STORED ROWS:
• • •
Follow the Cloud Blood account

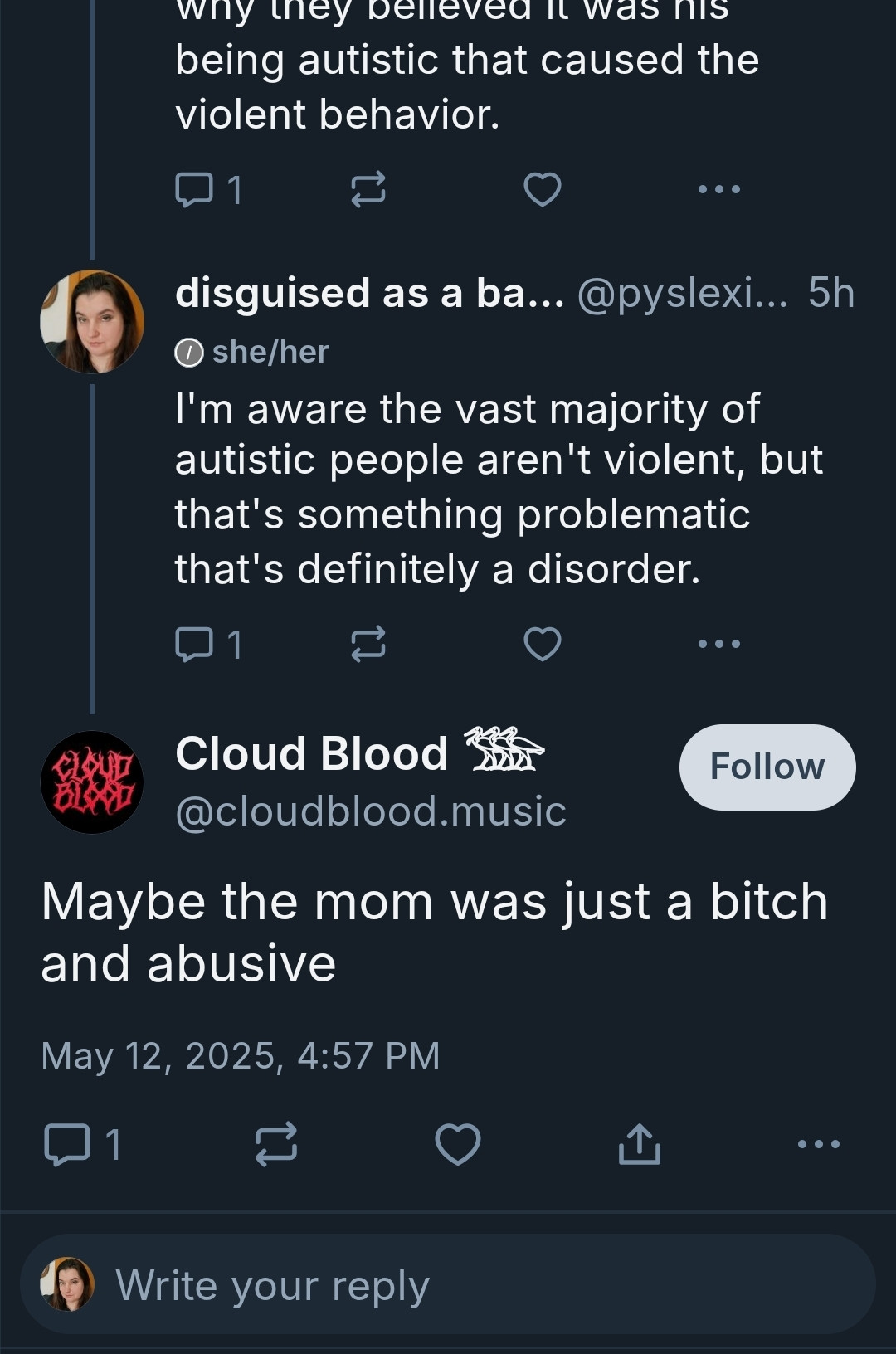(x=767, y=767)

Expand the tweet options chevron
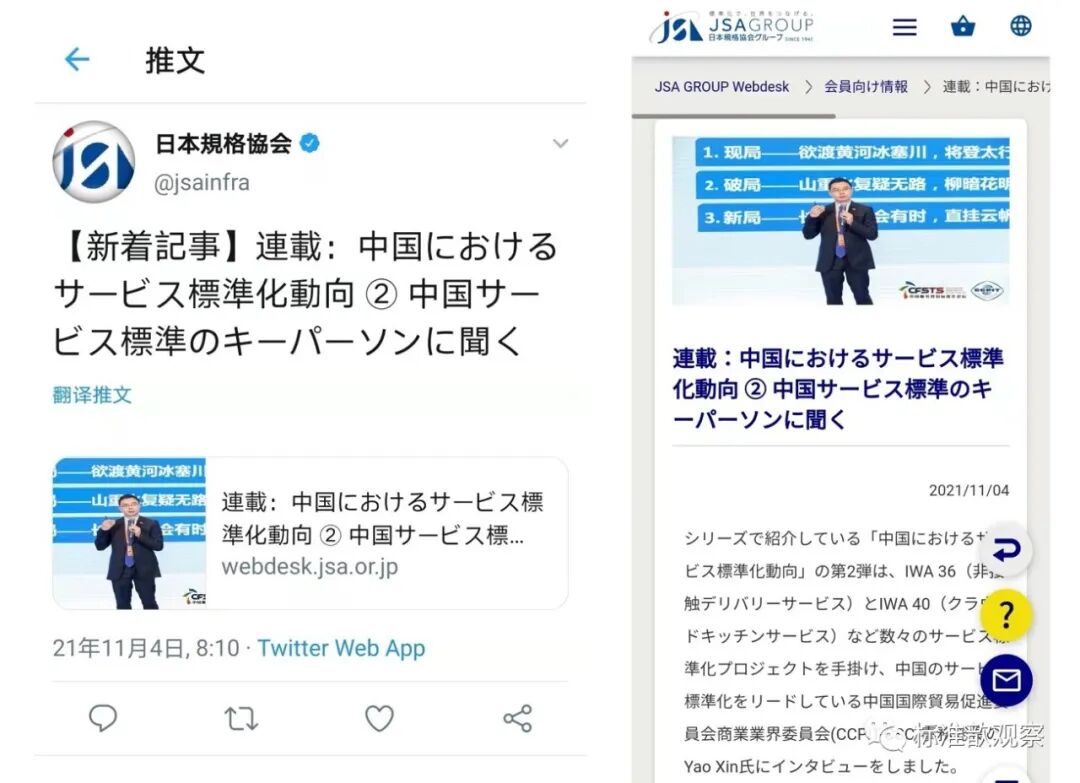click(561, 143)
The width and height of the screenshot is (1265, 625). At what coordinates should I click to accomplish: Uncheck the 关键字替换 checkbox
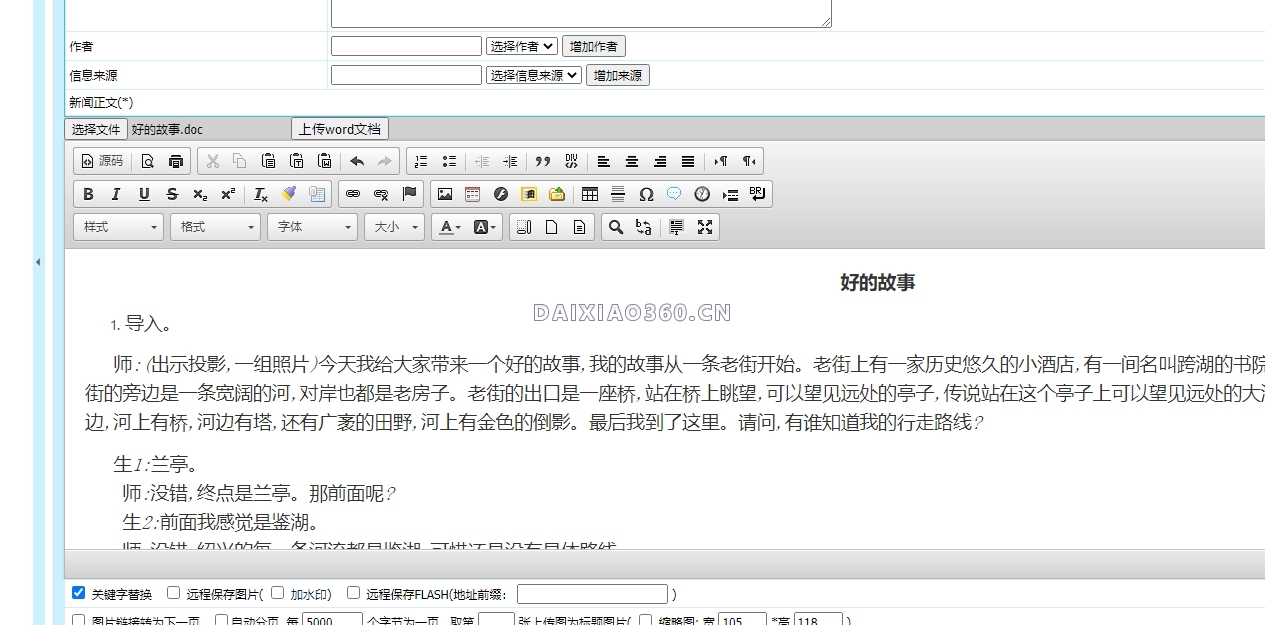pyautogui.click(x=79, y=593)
• • •
EXERCISE AIM: Rewrite every line of the material above, swapping "chevron" for "arrow" and keeping everything else the same. Leave the pictures out.

THE OUTPUT:
Follow the Cloud Blood account

(x=767, y=767)

Expand the tweet options arrow
click(561, 143)
The width and height of the screenshot is (1265, 625). At what coordinates should I click to accomplish: Uncheck the 关键字替换 checkbox
pyautogui.click(x=79, y=593)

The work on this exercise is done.